Visionaria dunque e coraggiosa, altra dote fondamentale per le giovani donne: nel 1938 Peggy fu osteggiata a Londra per la Guggenheim Jeune dalla solida opposizione del direttore della Tate Gallery e molto criticata nella rinascimentale Firenze dagli intellettuali troppo tradizionalisti per l’allora esposizione alla Strozzina, 1949, causa di lesa fiorentinità.
“Il mio motto era comprare un quadro al giorno e l’ho seguito alla lettera”.

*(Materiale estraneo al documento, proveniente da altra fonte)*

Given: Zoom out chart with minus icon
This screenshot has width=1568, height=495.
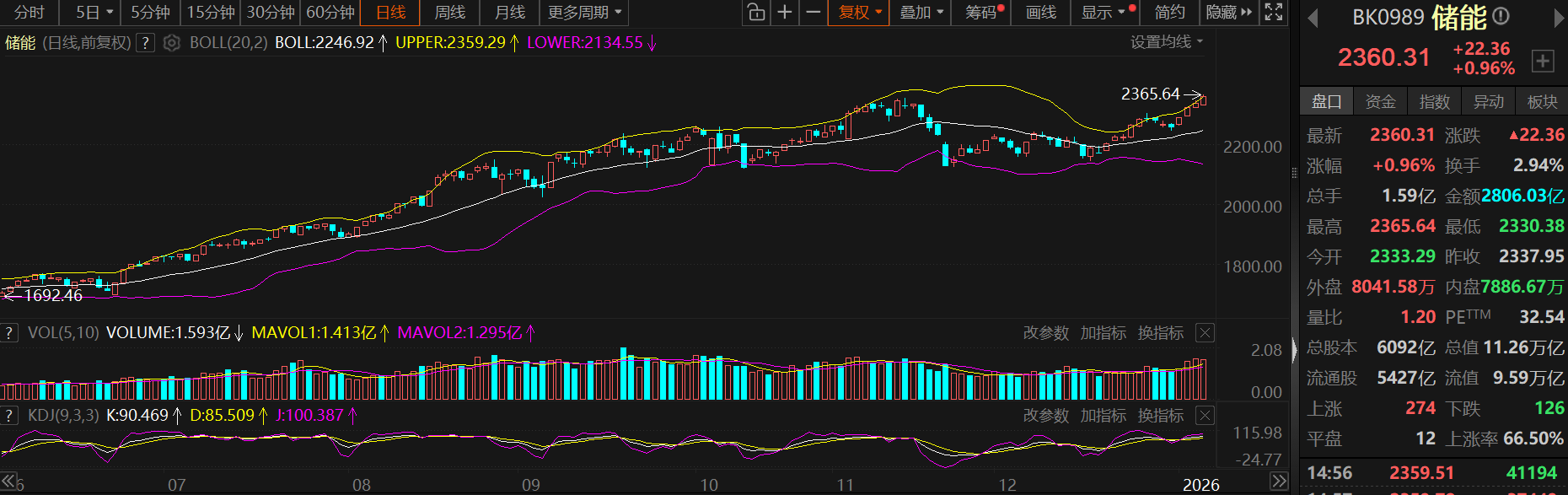Looking at the screenshot, I should point(813,13).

Grazie a Peggy Guggenheim, capolavori del cubismo, astrattismo e surrealismo, sono divenuti l’esposizione più completa del modernismo mai presentata fino ad allora in Italia.
Affacciati sulla laguna si è ipnotizzati dalla scroscio delle acque Veneziane.
«Si è sempre dato per scontato che Venezia è la città
ideale per una luna di miele, ma è un grave errore. Vivere a Venezia, o
semplicemente visitarla, significa innamorarsene e nel cuore non resta
più posto per altro» (in Anton Gill, Peggy Guggenheim, 2004).
Le acque che hanno spazzato via tragicamente il padre nella tragedia del Titanic, dalla quale Peggy ha maturato una comprensibile fobia per le navi, hanno in un certo senso salvato la vita di questa Veneziana ad honorem, dogaressa dell'arte moderna.
[...] amavo l’Europa più dell’America e quando la guerra finì sentii che dovevo tornare per forza. [...] In viaggio decisi che Venezia sarebbe stata la mia patria futura: l’avevo sempre amata più di ogni altro posto su questa terra e sentii che lì da sola sarei stata felice.